- What this task involves:
Reproduce each of the records below verbatim, without changing, adding, or omitting anything.

- Data section:
•••

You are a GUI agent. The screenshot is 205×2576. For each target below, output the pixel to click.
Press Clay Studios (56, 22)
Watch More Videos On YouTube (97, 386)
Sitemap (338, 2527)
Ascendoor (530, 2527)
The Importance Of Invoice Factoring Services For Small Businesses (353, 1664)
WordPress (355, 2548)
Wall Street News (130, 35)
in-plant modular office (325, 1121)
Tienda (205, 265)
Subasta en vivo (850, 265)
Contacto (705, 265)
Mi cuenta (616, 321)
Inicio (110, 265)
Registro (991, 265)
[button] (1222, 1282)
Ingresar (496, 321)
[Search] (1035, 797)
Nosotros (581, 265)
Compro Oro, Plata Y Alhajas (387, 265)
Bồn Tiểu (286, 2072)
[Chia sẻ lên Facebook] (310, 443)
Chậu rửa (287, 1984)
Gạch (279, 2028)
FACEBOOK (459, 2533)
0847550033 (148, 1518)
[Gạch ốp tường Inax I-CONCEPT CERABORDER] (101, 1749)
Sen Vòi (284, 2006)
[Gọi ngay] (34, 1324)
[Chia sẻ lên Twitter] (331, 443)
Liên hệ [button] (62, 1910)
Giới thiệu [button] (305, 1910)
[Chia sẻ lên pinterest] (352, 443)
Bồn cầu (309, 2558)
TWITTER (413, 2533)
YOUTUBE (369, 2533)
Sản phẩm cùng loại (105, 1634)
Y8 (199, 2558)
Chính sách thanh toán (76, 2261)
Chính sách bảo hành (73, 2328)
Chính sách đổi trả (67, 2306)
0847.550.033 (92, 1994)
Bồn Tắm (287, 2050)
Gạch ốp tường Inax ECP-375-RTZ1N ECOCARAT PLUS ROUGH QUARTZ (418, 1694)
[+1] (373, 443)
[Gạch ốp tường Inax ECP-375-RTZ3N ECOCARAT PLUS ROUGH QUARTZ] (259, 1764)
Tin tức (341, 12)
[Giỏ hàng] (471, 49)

•••

- Complete response:
You are a GUI agent. The screenshot is 205×2576. For each target below, output the pixel to click.
Press Clay Studios (56, 22)
Watch More Videos On YouTube (97, 386)
Sitemap (338, 2527)
Ascendoor (530, 2527)
The Importance Of Invoice Factoring Services For Small Businesses (353, 1664)
WordPress (355, 2548)
Wall Street News (130, 35)
in-plant modular office (325, 1121)
Tienda (205, 265)
Subasta en vivo (850, 265)
Contacto (705, 265)
Mi cuenta (616, 321)
Inicio (110, 265)
Registro (991, 265)
[button] (1222, 1282)
Ingresar (496, 321)
[Search] (1035, 797)
Nosotros (581, 265)
Compro Oro, Plata Y Alhajas (387, 265)
Bồn Tiểu (286, 2072)
[Chia sẻ lên Facebook] (310, 443)
Chậu rửa (287, 1984)
Gạch (279, 2028)
FACEBOOK (459, 2533)
0847550033 (148, 1518)
[Gạch ốp tường Inax I-CONCEPT CERABORDER] (101, 1749)
Sen Vòi (284, 2006)
[Gọi ngay] (34, 1324)
[Chia sẻ lên Twitter] (331, 443)
Liên hệ [button] (62, 1910)
Giới thiệu [button] (305, 1910)
[Chia sẻ lên pinterest] (352, 443)
Bồn cầu (309, 2558)
TWITTER (413, 2533)
YOUTUBE (369, 2533)
Sản phẩm cùng loại (105, 1634)
Y8 (199, 2558)
Chính sách thanh toán (76, 2261)
Chính sách bảo hành (73, 2328)
Chính sách đổi trả (67, 2306)
0847.550.033 (92, 1994)
Bồn Tắm (287, 2050)
Gạch ốp tường Inax ECP-375-RTZ1N ECOCARAT PLUS ROUGH QUARTZ (418, 1694)
[+1] (373, 443)
[Gạch ốp tường Inax ECP-375-RTZ3N ECOCARAT PLUS ROUGH QUARTZ] (259, 1764)
Tin tức (341, 12)
[Giỏ hàng] (471, 49)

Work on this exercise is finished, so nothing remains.